I suspect that you know someone who believes that psychotropic medication (and perhaps psychotherapy too) is a crutch. There is no denying that being treated for emotional problems can produce negative judgments and a stigma. Moreover, historically speaking, insurance companies have paid less well for therapy and psychotropic medication than for “physical” illnesses. That has just changed in 2010, but the stigma won’t be legislatively erased by the US congress, as was achieved by “parity” legislation that now requires equal insurance coverage of both physical and “mental or nervous” conditions.

Yet some categories of depression are certainly just as “physical” as an imperfect gall bladder is, for instance. Specifically, Bipolar Disorder, also called Manic-Depressive Disorder, is one such biologically-based psychiatric category where medical intervention is often enormously helpful, if not essential.

Would you want your severely diabetic loved-one to avoid the “crutch” of necessary medication? If your answer is “no,” then you shouldn’t be put-off by treating a biologically-based depression with a proper medication to stabilize his mood.

Nonetheless, it is true that many depressed individuals do not have any biological flaw or chemical imbalance, but rather are reacting emotionally to difficult life circumstances such as repeated losses (e.g. divorce, job loss), unfinished grief, or abuse of one kind or another. Very often psychotherapy is able  to successfully treat these people without the benefit of medication. Indeed, sometimes patients are too quick to obtain antidepressant prescriptions which take the edge off their feelings enough to reduce their motivation to address difficult life circumstances, including repetitive patterns of behavior that lead to unhappiness.  In that event, they will risk having to stay on antidepressants lest they fall back into depression.

For those patients, on the other hand, who successfully address their issues in psychotherapy, antidepressants may never be needed or, if they are used, might be required only temporarily.

If you are seeing a therapist for depression, talk with him about medicine for your condition, especially if you feel that you need immediate relief or are having suicidal thoughts. Beware equally of therapists who never want their patients to go on medication, as well as those who always do.

I should mention that while many depressed people obtain medication from their family or primary-care physician or general practitioner (GP), this isn’t always the best source of psychotropic mood-altering substances. While some GPs are both comfortable with and experienced in prescribing such medication, some are hesitant or unsure.

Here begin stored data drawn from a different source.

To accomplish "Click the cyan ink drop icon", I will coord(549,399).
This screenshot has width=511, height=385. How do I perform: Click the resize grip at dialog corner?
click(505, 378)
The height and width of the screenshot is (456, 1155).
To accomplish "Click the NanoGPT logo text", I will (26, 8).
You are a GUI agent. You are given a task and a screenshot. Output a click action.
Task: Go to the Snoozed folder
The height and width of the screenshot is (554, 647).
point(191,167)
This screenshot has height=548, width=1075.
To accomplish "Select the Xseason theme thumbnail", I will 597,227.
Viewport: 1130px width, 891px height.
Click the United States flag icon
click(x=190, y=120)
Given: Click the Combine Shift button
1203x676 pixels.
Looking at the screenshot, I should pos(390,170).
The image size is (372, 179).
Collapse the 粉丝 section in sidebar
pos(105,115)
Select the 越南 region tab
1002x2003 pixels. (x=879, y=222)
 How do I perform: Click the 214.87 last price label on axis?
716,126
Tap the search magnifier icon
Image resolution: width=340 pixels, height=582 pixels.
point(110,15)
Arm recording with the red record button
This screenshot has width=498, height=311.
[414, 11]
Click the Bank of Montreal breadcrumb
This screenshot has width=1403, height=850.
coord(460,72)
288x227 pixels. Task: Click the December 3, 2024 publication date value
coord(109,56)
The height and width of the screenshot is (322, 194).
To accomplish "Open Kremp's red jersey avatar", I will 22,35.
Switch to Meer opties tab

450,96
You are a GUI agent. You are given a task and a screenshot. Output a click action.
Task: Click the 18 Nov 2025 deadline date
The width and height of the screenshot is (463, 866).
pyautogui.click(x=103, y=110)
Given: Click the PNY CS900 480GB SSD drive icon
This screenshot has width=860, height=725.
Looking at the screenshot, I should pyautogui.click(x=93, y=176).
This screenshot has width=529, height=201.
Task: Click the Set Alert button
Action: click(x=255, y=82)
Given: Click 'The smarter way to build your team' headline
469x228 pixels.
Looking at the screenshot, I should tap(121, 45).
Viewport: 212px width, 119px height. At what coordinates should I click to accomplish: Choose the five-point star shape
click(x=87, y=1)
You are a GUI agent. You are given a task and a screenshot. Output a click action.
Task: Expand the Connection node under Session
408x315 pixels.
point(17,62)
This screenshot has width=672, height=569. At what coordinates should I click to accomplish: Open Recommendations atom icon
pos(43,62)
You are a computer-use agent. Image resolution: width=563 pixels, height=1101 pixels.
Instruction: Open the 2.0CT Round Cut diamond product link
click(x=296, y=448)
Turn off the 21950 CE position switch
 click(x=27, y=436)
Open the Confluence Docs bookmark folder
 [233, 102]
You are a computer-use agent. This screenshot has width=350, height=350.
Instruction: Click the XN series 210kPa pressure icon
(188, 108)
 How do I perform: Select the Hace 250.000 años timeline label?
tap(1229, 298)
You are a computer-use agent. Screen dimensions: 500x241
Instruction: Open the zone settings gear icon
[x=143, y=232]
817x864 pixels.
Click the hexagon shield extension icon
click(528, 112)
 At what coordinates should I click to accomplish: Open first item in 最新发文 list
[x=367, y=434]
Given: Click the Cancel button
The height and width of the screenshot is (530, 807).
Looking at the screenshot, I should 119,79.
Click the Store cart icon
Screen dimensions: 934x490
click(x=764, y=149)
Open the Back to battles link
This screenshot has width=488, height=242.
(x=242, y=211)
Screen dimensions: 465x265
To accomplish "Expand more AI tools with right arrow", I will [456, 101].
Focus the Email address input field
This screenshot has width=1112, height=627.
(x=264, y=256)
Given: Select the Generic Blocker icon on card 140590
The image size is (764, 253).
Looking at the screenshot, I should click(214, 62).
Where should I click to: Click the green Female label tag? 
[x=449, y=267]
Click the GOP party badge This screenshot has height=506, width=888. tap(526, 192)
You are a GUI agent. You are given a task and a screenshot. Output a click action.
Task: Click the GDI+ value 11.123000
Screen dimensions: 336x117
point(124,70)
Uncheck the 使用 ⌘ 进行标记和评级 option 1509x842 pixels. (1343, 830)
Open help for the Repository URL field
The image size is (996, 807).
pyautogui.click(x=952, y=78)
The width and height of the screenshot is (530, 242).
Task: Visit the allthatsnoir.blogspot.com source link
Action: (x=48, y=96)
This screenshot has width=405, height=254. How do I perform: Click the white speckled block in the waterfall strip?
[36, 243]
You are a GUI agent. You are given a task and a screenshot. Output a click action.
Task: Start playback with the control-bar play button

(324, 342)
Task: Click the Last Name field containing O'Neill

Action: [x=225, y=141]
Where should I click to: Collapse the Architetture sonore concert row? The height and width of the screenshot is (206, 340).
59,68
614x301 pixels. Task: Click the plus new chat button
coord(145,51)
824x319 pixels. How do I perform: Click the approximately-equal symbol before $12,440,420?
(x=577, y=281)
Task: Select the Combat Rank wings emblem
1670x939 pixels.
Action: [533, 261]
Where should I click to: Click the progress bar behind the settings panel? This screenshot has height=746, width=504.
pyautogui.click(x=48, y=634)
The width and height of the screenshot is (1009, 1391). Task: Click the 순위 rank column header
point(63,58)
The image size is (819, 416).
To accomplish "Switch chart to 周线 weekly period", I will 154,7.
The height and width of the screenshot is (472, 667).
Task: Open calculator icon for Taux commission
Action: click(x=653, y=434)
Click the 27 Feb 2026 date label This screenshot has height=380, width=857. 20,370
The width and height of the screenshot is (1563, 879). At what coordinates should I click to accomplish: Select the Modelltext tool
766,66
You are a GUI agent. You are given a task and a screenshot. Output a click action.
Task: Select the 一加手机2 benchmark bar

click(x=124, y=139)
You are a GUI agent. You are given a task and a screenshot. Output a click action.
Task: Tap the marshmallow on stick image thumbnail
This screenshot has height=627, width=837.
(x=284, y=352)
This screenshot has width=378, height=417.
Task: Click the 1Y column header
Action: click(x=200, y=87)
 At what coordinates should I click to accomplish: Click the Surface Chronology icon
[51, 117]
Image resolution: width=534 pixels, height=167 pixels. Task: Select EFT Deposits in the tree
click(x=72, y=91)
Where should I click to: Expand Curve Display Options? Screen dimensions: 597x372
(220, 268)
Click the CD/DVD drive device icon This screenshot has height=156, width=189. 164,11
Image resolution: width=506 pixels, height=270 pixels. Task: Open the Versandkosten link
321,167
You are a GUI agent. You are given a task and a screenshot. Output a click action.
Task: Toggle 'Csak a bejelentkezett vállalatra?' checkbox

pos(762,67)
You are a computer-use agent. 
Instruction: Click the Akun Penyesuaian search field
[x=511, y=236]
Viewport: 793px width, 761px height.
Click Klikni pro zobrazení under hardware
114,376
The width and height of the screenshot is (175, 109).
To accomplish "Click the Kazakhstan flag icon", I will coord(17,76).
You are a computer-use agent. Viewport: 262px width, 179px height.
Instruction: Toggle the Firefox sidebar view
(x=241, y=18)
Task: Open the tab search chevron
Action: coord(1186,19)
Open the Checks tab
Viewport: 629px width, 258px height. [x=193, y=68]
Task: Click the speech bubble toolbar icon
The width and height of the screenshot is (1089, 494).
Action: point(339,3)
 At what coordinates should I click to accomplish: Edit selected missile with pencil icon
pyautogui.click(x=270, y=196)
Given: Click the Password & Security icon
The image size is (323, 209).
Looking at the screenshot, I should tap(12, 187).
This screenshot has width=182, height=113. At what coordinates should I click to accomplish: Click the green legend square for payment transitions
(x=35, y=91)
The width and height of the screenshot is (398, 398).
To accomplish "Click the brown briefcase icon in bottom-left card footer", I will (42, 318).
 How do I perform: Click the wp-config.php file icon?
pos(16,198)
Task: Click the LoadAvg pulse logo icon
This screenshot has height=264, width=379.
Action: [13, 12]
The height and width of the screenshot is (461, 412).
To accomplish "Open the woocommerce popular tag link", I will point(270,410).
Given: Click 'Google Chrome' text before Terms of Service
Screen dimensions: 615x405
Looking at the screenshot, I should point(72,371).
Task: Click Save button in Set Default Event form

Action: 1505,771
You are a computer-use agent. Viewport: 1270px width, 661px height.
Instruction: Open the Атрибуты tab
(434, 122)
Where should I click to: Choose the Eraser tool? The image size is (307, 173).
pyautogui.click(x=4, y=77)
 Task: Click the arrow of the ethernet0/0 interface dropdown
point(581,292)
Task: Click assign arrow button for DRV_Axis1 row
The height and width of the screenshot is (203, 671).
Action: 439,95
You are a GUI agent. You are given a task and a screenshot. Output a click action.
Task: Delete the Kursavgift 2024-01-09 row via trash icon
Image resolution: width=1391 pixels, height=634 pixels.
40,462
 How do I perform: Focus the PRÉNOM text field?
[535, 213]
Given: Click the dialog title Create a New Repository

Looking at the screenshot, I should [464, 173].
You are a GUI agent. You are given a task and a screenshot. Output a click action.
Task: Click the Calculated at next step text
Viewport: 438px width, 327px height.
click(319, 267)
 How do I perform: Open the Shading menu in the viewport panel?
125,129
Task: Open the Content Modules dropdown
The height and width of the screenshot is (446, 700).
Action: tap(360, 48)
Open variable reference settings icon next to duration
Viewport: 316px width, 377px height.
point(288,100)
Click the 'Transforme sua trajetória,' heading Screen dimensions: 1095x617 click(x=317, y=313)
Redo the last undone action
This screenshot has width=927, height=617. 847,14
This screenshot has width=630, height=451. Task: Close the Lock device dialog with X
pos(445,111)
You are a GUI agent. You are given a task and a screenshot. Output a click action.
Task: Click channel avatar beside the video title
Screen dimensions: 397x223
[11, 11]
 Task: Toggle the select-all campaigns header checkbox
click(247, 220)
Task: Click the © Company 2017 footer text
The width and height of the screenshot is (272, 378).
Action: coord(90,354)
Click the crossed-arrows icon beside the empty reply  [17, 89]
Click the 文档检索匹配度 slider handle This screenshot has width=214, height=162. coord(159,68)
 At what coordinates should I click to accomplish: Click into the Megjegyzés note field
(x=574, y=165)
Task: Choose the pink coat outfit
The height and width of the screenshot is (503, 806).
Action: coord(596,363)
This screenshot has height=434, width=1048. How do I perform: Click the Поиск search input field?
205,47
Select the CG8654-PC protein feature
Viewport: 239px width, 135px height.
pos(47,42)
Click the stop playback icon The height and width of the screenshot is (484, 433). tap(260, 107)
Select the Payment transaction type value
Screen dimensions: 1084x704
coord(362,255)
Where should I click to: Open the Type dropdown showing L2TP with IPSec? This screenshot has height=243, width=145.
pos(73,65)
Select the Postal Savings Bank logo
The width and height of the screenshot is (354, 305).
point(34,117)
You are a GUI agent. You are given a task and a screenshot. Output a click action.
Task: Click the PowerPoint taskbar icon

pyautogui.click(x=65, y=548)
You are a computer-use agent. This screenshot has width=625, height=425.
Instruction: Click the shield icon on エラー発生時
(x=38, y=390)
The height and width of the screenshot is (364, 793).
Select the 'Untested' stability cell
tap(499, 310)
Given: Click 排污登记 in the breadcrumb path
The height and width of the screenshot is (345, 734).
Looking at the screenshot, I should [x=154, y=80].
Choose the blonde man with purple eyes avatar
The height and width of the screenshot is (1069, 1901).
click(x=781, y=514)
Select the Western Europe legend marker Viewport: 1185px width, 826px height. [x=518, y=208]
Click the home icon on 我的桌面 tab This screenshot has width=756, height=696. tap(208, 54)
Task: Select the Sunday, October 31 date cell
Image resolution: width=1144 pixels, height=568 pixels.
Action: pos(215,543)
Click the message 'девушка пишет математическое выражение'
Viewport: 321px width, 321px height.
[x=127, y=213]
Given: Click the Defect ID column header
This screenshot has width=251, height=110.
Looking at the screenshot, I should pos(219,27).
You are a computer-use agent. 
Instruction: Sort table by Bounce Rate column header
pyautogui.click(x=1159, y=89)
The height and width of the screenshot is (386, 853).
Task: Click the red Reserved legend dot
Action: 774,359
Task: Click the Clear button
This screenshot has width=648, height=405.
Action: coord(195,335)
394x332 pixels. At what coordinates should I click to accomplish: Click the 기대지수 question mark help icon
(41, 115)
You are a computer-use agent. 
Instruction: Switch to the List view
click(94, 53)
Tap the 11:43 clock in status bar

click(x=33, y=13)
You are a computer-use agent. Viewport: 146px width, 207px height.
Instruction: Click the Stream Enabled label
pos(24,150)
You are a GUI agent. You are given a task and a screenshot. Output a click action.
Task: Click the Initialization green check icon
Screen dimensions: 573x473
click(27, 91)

The latter group may be less adept at identifying the precise antidepressant which is best for you given your particular symptoms; moreover, their hesitation can cause them to give you too low a dose to obtain a therapeutic benefit.

A good psychiatrist, by contrast, is absolutely up-to-date on everything about the medications available to treat you, adept at identifying which of the available antidepressants is the best fit for your particular situation, and knows how to get you to a therapeutic level of the medicine as quickly as possible. Since those in pain so often feel as if there will be no end to their suffering, and since antidepressants often take a several weeks to produce relief, getting the medicine right as quickly as possible is very important.

If you do choose to obtain medication, be sure to educate yourself about your condition and the possible side-effects of the medication being suggested. Not all physicians are good about describing those side-effects before-hand, even including the sexual side-effects produced by some antidepressants. Be your own advocate. Don’t be passive in treatment. It is your body, it is your life.

Last I heard, you only get one of each.